_AIM OF THE EXERCISE:_ Wherever the word "Apply" occurs in the lines below, copy the whole line.

__________________________________________________

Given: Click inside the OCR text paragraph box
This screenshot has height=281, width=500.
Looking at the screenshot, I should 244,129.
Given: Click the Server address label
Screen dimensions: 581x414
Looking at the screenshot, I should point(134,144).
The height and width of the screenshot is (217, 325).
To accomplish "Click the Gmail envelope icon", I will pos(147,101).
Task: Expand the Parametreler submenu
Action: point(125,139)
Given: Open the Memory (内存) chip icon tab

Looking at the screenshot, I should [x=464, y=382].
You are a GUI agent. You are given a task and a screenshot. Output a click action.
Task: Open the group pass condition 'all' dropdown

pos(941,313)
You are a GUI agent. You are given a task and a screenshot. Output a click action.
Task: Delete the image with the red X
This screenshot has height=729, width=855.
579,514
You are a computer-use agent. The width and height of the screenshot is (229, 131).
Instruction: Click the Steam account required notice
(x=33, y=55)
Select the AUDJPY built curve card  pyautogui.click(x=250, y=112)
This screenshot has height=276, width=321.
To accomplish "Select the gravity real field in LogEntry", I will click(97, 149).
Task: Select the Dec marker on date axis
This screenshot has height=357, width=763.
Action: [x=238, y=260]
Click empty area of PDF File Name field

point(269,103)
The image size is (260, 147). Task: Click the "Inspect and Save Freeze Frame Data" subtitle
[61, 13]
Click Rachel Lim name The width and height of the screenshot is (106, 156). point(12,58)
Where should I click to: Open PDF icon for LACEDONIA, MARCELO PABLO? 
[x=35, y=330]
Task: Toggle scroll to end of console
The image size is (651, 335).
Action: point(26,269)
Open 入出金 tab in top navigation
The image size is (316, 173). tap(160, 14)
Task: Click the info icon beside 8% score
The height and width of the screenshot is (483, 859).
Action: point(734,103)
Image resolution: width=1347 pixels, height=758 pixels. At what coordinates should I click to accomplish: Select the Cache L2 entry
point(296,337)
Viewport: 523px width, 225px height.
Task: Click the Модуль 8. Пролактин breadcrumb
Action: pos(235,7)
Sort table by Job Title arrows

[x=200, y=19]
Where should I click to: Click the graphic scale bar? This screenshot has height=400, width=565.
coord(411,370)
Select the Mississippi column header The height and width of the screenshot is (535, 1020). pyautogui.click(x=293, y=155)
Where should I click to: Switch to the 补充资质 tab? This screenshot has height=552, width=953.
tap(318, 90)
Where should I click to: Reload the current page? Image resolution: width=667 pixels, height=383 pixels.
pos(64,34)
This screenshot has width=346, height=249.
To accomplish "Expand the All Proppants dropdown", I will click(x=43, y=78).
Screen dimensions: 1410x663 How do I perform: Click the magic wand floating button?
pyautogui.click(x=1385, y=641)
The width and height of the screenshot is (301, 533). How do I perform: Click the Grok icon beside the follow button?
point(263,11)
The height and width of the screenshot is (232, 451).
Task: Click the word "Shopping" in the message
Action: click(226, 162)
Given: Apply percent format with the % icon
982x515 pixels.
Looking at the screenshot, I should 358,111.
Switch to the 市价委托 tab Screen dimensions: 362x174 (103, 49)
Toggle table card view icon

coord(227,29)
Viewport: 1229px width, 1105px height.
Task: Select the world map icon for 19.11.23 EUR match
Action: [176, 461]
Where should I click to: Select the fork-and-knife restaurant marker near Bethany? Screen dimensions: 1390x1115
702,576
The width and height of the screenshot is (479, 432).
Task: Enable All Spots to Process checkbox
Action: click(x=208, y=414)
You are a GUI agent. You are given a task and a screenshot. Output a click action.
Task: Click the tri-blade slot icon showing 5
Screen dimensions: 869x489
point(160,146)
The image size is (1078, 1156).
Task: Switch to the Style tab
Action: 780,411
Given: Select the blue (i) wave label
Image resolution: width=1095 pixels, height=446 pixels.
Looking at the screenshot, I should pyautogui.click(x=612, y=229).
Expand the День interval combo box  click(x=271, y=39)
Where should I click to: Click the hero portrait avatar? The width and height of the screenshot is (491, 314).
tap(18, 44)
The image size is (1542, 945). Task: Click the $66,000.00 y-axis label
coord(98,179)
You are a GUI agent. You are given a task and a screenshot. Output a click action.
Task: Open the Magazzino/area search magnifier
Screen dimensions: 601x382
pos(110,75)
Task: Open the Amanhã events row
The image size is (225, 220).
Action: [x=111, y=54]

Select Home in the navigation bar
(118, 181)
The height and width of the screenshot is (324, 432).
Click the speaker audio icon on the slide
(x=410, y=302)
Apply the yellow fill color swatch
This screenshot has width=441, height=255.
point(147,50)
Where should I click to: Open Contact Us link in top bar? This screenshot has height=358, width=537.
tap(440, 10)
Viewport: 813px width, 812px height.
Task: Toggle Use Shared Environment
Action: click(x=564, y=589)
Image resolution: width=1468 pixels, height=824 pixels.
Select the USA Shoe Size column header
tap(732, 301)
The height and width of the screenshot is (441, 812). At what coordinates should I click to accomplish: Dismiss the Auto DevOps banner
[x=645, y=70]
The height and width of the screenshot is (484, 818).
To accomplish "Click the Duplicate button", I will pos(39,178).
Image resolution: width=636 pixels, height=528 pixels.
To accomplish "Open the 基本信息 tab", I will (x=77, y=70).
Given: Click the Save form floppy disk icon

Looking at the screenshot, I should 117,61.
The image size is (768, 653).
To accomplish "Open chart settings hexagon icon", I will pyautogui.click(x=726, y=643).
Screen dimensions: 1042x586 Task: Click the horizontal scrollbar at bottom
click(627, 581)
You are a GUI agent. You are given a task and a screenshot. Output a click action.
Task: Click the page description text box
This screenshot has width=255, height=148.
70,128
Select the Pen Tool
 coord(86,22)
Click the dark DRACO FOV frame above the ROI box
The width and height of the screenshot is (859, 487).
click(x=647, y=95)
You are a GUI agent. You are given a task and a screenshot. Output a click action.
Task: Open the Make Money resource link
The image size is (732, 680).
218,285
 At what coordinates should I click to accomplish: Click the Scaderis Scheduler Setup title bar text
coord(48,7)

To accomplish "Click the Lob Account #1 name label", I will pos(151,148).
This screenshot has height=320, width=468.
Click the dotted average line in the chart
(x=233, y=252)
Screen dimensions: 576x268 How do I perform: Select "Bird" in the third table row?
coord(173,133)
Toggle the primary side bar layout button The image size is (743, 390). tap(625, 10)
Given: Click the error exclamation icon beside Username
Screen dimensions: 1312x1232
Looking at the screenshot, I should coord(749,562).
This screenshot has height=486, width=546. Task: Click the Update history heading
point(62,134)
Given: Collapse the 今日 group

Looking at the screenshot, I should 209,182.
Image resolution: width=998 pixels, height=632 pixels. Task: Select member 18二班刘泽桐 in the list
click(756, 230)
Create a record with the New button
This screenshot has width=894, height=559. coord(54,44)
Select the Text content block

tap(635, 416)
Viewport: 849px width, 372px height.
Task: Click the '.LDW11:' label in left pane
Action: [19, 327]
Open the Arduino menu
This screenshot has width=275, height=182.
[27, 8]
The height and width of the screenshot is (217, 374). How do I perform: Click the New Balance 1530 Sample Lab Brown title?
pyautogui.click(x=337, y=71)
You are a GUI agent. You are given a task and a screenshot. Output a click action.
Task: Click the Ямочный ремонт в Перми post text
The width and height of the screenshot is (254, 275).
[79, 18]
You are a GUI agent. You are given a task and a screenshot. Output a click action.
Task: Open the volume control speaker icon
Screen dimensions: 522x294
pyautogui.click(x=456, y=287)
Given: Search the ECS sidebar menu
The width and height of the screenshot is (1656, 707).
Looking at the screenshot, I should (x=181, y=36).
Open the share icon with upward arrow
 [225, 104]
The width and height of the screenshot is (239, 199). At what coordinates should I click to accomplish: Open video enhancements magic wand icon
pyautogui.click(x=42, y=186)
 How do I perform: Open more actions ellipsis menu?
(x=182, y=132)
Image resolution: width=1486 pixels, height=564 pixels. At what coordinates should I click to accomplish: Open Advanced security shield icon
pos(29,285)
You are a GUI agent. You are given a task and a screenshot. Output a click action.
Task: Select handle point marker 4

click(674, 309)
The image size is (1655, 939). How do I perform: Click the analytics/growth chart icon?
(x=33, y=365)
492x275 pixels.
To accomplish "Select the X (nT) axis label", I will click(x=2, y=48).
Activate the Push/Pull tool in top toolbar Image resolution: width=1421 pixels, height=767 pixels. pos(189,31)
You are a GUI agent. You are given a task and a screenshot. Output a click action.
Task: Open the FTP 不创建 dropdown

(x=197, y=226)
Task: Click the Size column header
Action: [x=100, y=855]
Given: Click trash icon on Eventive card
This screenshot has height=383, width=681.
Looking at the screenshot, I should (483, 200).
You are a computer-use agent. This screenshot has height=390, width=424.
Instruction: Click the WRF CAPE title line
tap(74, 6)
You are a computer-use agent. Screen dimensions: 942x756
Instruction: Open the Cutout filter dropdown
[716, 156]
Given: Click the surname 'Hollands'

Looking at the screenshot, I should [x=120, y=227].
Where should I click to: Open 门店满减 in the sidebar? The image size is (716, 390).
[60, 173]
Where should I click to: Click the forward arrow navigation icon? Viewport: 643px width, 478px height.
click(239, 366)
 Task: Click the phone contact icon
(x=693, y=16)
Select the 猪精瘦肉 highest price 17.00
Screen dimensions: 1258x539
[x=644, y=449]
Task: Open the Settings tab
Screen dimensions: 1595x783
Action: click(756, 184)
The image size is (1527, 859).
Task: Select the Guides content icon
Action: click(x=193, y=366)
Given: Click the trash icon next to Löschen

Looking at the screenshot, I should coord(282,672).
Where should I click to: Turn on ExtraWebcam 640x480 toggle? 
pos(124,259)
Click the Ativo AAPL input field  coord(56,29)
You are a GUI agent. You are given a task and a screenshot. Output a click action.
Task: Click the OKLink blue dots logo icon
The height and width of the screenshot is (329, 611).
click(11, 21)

__________________________________________________

_EXERCISE SOLUTION:_
Given: Apply percent format with the % icon
Apply the yellow fill color swatch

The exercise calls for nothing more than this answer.